Fort Cumberland

In 1754, the young George Washington (who had surveyed the site as an employee of the Ohio Company) was a Colonel in the Virginia Militia.  He came to this site with troops under orders to push the French from territories claimed by the British colonies.  Washington’s military failure and surrender at Fort Necessity (about 50 miles west of Cumberland) led to what Americans refer to as the French and Indian War. 

In 1755, the British Army occupied the hilltop where the Church now stands and erected Fort Cumberland (named for the British Minister of War).  The fort was 400’ by 120’ and served as the logistical headquarters for the army under the command of Gen. Edward Braddock.  As such, it was the largest military installation in North America (up to that time).  5000 men, women and children lived and worked at Fort Cumberland at the height of its power in June and July of that year.
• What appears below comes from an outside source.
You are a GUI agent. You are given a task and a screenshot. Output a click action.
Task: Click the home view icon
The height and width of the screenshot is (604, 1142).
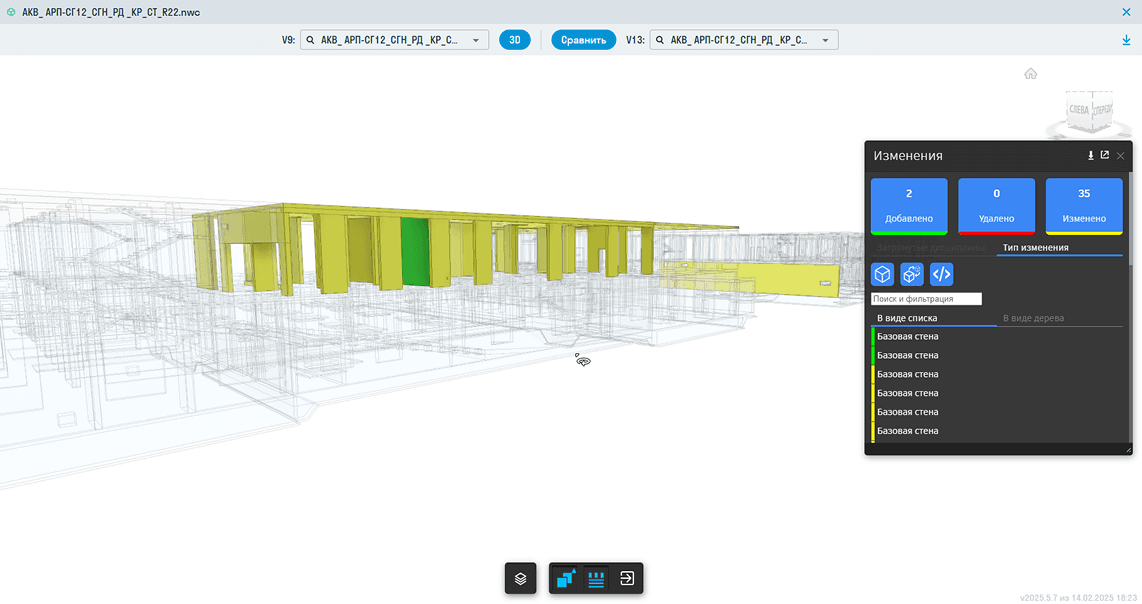click(1030, 74)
Braddock’s expedition ended in complete disaster in the Battle of Monongahela, and the community at Cumberland was plunged into deepest mourning.  Under the leadership of George Washington, the fort continued to be garrisoned throughout that war.

All this time, the settlers in the area regularly joined the soldiers and their families in worship that was led either by a military Chaplain or, when none was present, by the Commander of the troops: George Washington.  When the army left, the people continued to meet at the fort for their Church services.

The Fort was last used as a military installation in October of 1794 when then President George Washington brought the Army of the United States here to suppress the Whiskey Rebellion.